Python Decision Tree Classifier Example

Make Golf Predictions Using A Decision Tree

Image for post
Image for post

In this article I will use the python programming language and a machine learning algorithm called a decision tree, to predict if a player will play golf that day based on the weather (Outlook, Temperature, Humidity, Windy).

Decision Trees are a type of Supervised Learning Algorithms(meaning that they were given labeled data to train on). The training data is continuously split into two more sub-nodes according to a certain parameter. The tree can be explained by two things, leaves and decision nodes. The decision nodes are where the data is split. The leaves are the decisions or the final outcomes. You can think of a decision tree in programming terms as a tree that has a bunch of “if statements” for each node until you get to a leaf node (the final outcome).

Decision Tree Pros:

  1. Simple to understand and to interpret
  2. List Requires little data preparation

Decision Tree Cons:

  1. Prone to over-fitting
  2. Decision trees can be unstable (a small variation in the data may result in a completely different tree being generated)
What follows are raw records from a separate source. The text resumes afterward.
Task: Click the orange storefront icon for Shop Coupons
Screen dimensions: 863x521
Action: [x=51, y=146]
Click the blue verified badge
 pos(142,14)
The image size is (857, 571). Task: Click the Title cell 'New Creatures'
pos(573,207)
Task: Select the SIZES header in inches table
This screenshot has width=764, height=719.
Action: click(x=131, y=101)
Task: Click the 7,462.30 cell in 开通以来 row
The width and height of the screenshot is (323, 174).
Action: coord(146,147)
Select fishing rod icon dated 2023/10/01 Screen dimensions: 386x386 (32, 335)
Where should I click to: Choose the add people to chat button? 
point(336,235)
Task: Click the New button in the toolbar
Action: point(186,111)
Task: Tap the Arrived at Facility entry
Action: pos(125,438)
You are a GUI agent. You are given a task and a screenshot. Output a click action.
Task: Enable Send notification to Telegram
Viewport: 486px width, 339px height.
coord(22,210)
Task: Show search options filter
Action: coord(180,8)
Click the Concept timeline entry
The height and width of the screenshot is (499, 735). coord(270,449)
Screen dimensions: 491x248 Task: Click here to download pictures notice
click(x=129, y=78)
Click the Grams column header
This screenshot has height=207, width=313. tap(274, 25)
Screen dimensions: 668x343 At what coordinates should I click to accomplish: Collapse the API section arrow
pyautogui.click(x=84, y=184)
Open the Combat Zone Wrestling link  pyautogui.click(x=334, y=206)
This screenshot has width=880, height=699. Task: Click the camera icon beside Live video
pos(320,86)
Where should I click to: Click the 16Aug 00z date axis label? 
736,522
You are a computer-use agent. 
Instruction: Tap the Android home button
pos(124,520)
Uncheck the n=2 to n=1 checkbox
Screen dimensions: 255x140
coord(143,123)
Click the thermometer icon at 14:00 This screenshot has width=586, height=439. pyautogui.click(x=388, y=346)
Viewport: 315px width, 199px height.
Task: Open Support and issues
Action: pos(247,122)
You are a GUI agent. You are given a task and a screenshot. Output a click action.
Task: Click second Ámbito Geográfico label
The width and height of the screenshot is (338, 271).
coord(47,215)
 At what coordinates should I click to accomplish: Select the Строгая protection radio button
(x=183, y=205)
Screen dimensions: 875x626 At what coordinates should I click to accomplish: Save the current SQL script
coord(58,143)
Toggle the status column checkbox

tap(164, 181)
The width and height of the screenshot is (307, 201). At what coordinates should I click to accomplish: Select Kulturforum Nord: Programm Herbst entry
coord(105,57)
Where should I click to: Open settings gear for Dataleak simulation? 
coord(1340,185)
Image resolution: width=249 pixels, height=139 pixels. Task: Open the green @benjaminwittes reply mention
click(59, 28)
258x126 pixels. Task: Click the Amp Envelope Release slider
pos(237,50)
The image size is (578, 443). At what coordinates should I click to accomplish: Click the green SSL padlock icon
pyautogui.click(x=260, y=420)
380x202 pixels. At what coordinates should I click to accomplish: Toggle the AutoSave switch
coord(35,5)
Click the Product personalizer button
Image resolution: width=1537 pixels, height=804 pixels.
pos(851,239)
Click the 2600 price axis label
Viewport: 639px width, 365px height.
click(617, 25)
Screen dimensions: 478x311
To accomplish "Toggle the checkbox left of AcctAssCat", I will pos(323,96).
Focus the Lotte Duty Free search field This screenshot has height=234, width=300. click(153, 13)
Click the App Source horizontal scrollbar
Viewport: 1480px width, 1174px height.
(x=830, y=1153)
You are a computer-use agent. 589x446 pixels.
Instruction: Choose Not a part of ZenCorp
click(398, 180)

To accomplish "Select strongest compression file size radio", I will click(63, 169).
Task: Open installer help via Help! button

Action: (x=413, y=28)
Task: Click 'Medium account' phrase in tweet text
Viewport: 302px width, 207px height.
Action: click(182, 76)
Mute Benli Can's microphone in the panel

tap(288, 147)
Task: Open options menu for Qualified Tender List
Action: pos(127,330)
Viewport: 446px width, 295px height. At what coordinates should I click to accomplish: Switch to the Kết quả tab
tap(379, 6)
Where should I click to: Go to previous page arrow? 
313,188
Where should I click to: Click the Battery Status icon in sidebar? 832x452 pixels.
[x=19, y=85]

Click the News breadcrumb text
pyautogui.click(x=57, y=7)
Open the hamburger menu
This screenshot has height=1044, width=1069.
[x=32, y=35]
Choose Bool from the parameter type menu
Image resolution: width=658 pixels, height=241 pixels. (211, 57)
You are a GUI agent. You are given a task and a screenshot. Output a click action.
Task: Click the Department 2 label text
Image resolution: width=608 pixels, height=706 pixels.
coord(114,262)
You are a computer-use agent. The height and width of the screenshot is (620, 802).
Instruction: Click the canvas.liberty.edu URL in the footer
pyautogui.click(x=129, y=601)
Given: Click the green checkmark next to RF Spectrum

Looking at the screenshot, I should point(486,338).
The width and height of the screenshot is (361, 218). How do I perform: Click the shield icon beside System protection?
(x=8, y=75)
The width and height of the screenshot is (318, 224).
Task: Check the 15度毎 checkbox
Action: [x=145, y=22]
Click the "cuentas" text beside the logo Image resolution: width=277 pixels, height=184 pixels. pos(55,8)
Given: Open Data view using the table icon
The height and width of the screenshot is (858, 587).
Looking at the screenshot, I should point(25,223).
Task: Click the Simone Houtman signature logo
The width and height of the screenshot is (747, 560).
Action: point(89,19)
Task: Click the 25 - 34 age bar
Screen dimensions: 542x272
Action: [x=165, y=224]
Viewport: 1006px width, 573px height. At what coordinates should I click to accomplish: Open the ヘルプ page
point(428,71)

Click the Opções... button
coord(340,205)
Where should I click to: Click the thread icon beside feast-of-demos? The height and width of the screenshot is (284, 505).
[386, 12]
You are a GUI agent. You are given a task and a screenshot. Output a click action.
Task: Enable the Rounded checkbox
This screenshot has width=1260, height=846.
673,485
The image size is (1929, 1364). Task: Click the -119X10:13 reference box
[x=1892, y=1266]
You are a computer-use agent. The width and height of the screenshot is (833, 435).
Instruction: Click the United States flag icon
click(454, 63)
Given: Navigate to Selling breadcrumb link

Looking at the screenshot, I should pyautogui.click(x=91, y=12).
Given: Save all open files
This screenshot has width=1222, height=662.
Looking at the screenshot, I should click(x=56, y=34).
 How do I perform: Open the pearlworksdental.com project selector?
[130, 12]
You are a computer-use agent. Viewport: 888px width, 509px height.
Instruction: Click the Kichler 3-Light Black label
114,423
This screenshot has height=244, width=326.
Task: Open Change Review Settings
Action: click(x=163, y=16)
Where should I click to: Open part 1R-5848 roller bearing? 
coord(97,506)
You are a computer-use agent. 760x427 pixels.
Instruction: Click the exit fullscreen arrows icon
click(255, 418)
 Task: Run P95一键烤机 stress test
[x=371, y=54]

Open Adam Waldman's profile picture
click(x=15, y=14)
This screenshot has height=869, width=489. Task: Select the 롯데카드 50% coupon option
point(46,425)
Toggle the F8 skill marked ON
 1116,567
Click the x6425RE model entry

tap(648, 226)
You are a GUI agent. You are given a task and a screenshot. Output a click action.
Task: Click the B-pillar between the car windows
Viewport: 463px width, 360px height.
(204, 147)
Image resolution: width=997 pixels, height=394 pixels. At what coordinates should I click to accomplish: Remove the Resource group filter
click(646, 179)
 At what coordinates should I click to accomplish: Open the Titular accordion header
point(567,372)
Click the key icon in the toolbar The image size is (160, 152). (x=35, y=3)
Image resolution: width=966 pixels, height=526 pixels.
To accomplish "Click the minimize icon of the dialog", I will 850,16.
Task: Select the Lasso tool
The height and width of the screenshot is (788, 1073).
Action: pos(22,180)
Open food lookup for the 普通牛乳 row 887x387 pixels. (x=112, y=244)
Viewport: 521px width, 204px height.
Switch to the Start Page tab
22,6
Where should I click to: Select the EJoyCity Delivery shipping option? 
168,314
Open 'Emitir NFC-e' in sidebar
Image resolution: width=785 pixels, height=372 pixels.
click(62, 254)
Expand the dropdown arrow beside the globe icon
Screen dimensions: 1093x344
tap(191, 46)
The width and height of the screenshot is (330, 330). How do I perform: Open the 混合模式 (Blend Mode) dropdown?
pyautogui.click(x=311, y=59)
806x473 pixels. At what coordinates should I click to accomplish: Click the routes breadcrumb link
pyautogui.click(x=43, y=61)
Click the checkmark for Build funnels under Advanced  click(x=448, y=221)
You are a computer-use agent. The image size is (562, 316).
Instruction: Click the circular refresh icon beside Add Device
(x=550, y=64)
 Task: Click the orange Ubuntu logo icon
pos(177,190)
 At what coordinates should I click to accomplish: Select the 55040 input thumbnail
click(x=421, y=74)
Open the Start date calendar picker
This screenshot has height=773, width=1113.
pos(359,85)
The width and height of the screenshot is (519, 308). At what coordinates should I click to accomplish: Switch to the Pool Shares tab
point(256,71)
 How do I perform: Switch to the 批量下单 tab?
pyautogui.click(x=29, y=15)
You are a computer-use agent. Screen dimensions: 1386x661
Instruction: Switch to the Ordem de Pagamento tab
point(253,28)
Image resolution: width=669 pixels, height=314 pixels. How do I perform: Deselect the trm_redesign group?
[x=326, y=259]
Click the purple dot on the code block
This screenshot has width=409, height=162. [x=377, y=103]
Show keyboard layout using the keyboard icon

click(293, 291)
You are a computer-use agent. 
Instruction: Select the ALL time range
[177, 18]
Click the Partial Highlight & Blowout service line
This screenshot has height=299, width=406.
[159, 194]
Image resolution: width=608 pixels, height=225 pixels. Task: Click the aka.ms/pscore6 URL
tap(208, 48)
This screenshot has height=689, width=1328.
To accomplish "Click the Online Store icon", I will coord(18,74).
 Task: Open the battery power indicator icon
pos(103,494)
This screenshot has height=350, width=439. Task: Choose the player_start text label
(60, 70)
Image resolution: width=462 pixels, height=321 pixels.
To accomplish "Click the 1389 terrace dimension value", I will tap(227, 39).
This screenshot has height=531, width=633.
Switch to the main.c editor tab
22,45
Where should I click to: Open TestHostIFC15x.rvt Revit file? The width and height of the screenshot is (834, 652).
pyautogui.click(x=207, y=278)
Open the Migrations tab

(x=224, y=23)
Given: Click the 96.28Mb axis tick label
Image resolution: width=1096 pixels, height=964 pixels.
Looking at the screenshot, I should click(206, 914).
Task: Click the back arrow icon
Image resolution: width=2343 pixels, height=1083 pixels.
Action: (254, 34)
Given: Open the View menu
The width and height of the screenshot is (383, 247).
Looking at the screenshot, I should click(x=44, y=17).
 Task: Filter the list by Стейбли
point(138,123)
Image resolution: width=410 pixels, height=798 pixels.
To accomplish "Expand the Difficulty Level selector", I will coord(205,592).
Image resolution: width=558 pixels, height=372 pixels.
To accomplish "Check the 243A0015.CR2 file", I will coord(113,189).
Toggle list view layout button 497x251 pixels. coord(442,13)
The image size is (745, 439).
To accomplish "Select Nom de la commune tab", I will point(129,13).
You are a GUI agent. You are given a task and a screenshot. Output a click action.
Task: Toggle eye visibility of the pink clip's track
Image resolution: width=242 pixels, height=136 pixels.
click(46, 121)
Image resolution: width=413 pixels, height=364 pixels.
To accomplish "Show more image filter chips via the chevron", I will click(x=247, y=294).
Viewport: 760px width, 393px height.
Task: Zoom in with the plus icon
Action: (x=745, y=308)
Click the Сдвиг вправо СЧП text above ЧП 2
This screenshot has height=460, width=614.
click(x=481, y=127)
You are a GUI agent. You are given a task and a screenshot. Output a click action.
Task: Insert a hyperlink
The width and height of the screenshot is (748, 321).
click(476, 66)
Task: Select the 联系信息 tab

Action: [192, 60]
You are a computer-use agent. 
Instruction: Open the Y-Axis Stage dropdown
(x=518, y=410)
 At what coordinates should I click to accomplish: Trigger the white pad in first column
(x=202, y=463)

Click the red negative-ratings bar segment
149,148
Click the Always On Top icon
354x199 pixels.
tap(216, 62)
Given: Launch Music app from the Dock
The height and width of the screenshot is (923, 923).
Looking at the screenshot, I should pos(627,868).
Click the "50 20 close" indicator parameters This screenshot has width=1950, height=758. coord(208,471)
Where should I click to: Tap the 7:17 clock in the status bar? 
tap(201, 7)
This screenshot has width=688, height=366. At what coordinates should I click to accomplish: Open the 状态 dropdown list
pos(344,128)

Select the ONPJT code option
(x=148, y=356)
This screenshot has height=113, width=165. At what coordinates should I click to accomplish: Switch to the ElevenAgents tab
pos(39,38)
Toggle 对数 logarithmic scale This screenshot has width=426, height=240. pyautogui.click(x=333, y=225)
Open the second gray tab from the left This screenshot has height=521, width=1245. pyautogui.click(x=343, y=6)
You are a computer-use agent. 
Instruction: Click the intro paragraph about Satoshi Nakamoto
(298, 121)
If you prefer not to read this article and would like a video representation of it, you can check out the video below. It goes through everything in this article with a little more detail, and will help make it easy for you to start programming your own Decision Tree Machine Learning model even if you don’t have the programming language Python installed on your computer. Or you can use both as supplementary materials for learning about Decision Trees !

A Python Decision Tree Example Video

Start Programming

The first thing to do is to install the dependencies or the libraries that will make this program easier to write. I will import the machine learning library sklearn, pandas, pydontplus and IPython.display.

## import dependencies
from sklearn import tree #For our Decision Tree
import pandas as pd # For our DataFrame
import pydotplus # To create our Decision Tree Graph
from IPython.display import Image # To Display a image of our graph

Next I will create the data set that will be used for this example on Decision Trees, by first creating an empty pandas data frame, and inputting data into every column/feature/attribute (Outlook, Temperature, Humidity, Windy, Play).

Data Description:

Outlook = The outlook of the weather
Temperature = The temperature of the weather
Humidity = The humidity of the weather
Windy = A variable if it is windy that day or not
Play = The target variable, tells if the golfer played golf that day or not

Outlook values: sunny, overcast, rainy
Temperature values: hot, mild, cold
Humidity values: high, normal
Windy values: true, false
Play values: yes, no

#Create the dataset
#create empty data frame
golf_df = pd.DataFrame()

#add outlook
golf_df['Outlook'] = ['sunny', 'sunny', 'overcast', 'rainy', 'rainy', 'rainy',
'overcast', 'sunny', 'sunny', 'rainy', 'sunny', 'overcast',
'overcast', 'rainy']

#add temperature
golf_df['Temperature'] = ['hot', 'hot', 'hot', 'mild', 'cool', 'cool', 'cool',
'mild', 'cool', 'mild', 'mild', 'mild', 'hot', 'mild']

#add humidity
golf_df['Humidity'] = ['high', 'high', 'high', 'high', 'normal', 'normal', 'normal',
'high', 'normal', 'normal', 'normal', 'high', 'normal', 'high']

#add windy
golf_df['Windy'] = ['false', 'true', 'false', 'false', 'false', 'true', 'true',
'false', 'false', 'false', 'true', 'true', 'false', 'true']

#finally add play
golf_df['Play'] = ['no', 'no', 'yes', 'yes', 'yes', 'no', 'yes', 'no', 'yes', 'yes', 'yes',
'yes', 'yes', 'no']


#Print/show the new data
print(golf_df)
Image for post
Image for post
The Data Set Created In golf_df

Now I will convert the categorical variables (Outlook, Temperature, Humidity, Windy, Play) into dummy/indicator variables or (binary variables) essentially 1’s and 0's.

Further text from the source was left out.